In one of our sites, we are using the HTML output of a not-that-hip-anymore-database allegro. The data has already been migrated to another service, but somehow we needed to get the allegro data to generate a TYPO3 Extension with a list and a detail view.

As the allegro database (the service is called HANS, an acronym, because librarians love acronyms)provides us some HTML code as a list and with a link to a detail view and also a link to the new System, I decided to build a database structure with the fields id (auto generated, auto incremented), hans_id (integer), title from the list view as string, content that contains the contents from the detail page as text field and finally kalliope as array, that contains the identifier in the new database Kalliope.

The implementation

I set up a small Symfony Console application and used the DOM Crawler Component to retrieve the data and Goutte to do the HTTP requests.

The data is stored in a SQLite Database, as there is no need for more sophisticated solutions, such as MySQL or PostgreSQL.

The application starts like that:

$client = new Client();
$crawler = $client->request('GET', $this->listViewUrl);
$crawler = $crawler->filter('OL > LI');

foreach ($crawler as $domElement) {
    $hans = new Hans();
    $hansId = $this->getHansId($domElement->firstChild->getAttribute('href'));



The application is run either locally with ./bin/console app:import or (as usually) with Docker.

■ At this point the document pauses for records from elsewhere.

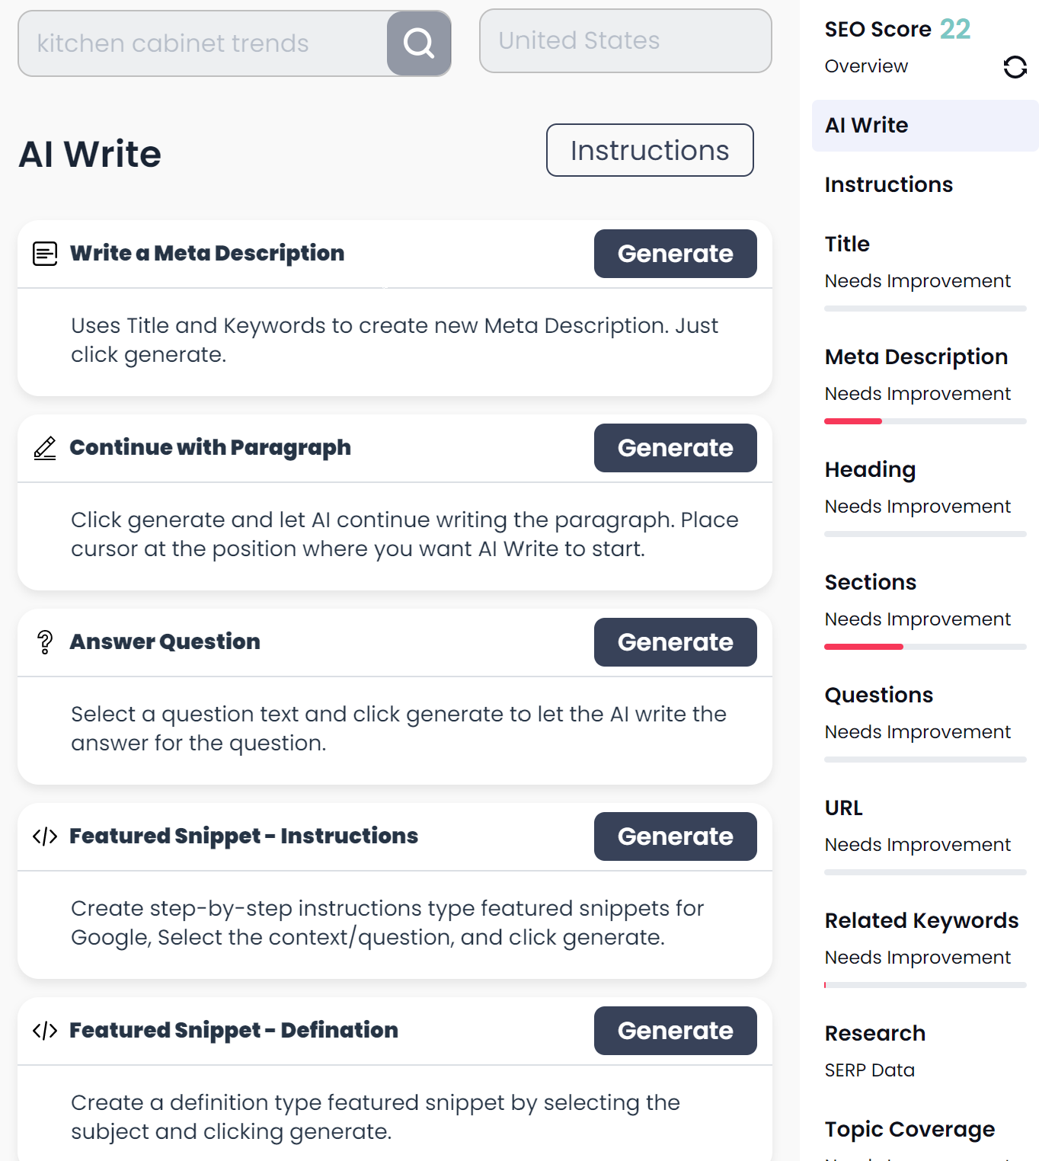The width and height of the screenshot is (1039, 1161).
Task: Click the Sections progress bar
Action: pyautogui.click(x=925, y=647)
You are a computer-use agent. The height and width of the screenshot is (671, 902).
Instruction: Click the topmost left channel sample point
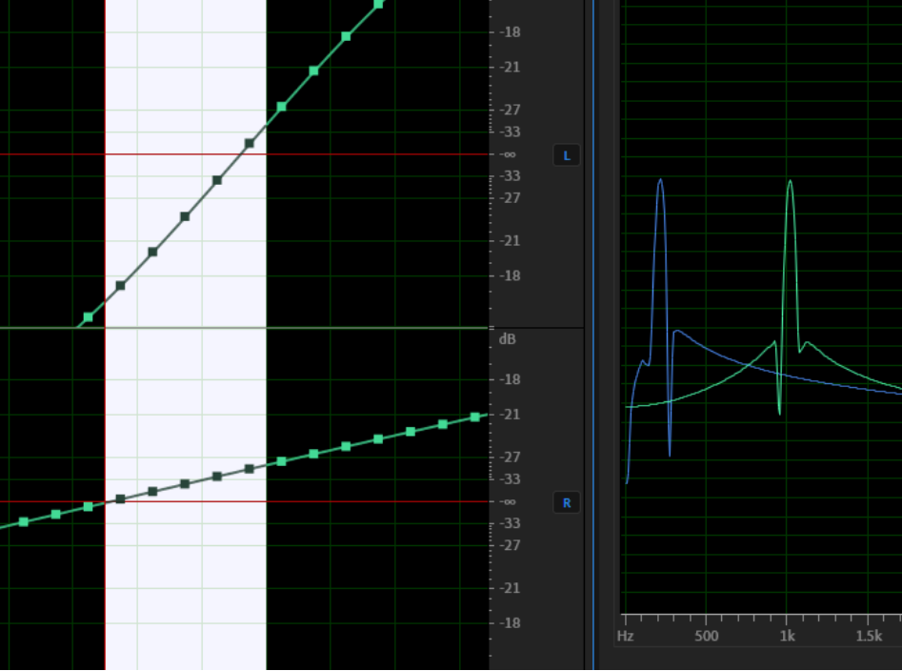(378, 4)

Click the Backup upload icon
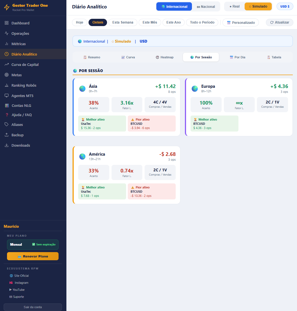pos(6,135)
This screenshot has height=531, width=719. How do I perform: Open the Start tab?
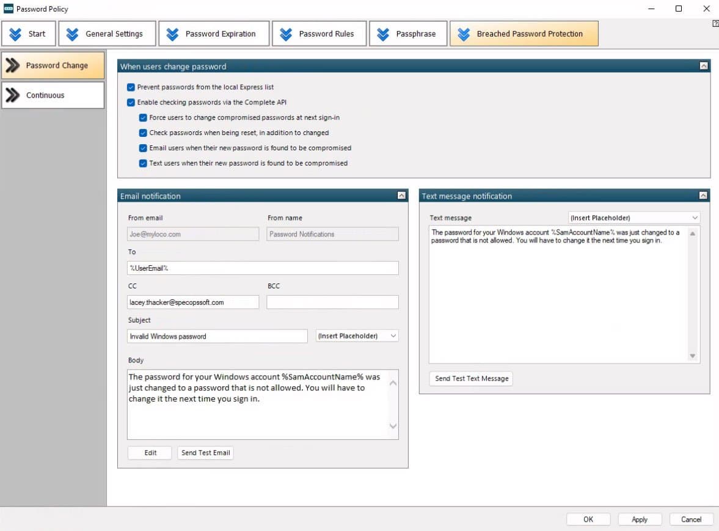tap(29, 34)
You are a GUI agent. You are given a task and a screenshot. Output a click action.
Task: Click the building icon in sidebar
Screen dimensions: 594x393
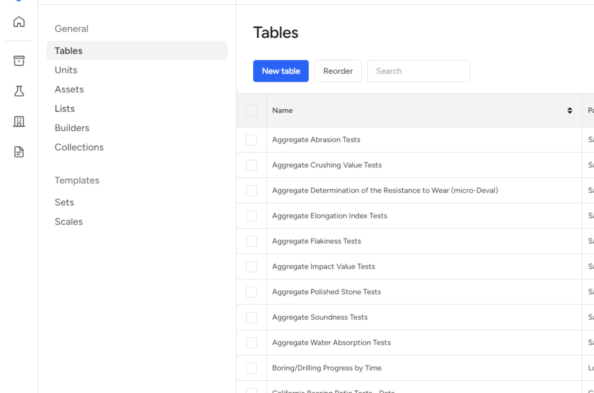tap(19, 122)
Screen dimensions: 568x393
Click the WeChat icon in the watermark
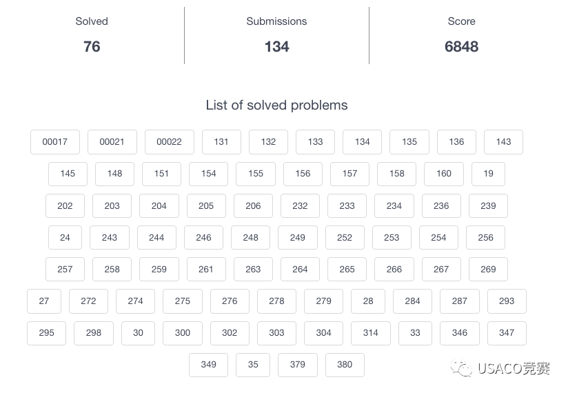tap(461, 369)
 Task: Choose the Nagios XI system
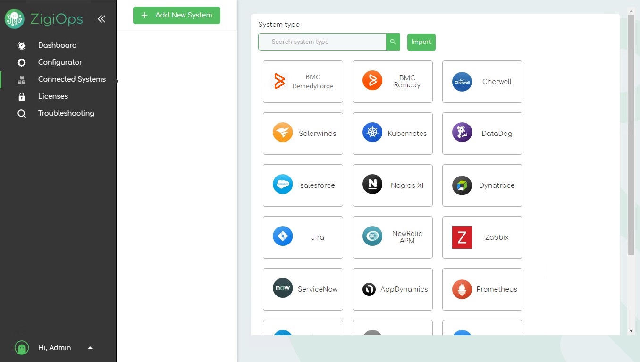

Building: docker build -t hansexport . Running: docker run -it --rm -e "LIST_VIEW_URL=https://example.com" -e "DETAIL_VIEW_URL=https://example.com/detail" hansexport

It starts a GET request to the list view, and calls further functions to get the desired data. The list data looks like that:

<LI><A HREF="/cgi-bin/ssgfi/zdmn.pl?t_show=x&amp;reccheck=83046">Dedekind, Richard [1831-1916] und Scharlau, Winfried [1940-]</A></LI>
<LI><A HREF="/cgi-bin/ssgfi/zdmn.pl?t_show=x&amp;reccheck=83121">Flauti, Vincenzo [1782-1863]</A></LI>
<LI><A HREF="/cgi-bin/ssgfi/zdmn.pl?t_show=x&amp;reccheck=83771">Gaier, Dieter [1928-2002]</A></LI>
<LI><A HREF="/cgi-bin/ssgfi/zdmn.pl?t_show=x&amp;reccheck=83680">Gauß, Carl Friedrich [1777-1855]</A></LI>
<LI><A HREF="/cgi-bin/ssgfi/zdmn.pl?t_show=x&amp;reccheck=83679">Gerardy, Theo [1908-1986]</A></LI>
<LI><A HREF="/cgi-bin/ssgfi/zdmn.pl?t_show=x&amp;reccheck=72052">Grötzsch, Herbert [1902-1993] und Grötzsch, Camillo [1874-]</A></LI>
<LI><A HREF="/cgi-bin/ssgfi/zdmn.pl?t_show=x&amp;reccheck=72591">Grunsky, Helmut [1904-1986]</A></LI>
<LI><A HREF="/cgi-bin/ssgfi/zdmn.pl?t_show=x&amp;reccheck=72467">Grunwald, Wilhelm [1909-1989]</A></LI>
<LI><A HREF="/cgi-bin/ssgfi/zdmn.pl?t_show=x&amp;reccheck=79206">Hölder, Ernst [1901-1990]</A></LI></OL>

The values are assigned to a Hans POPO and persisted in the database afterwards. Dumping the database contents enables the further use for our TYPO3 application.


There is no magic included, and the complete code for that application can be found on GitHub.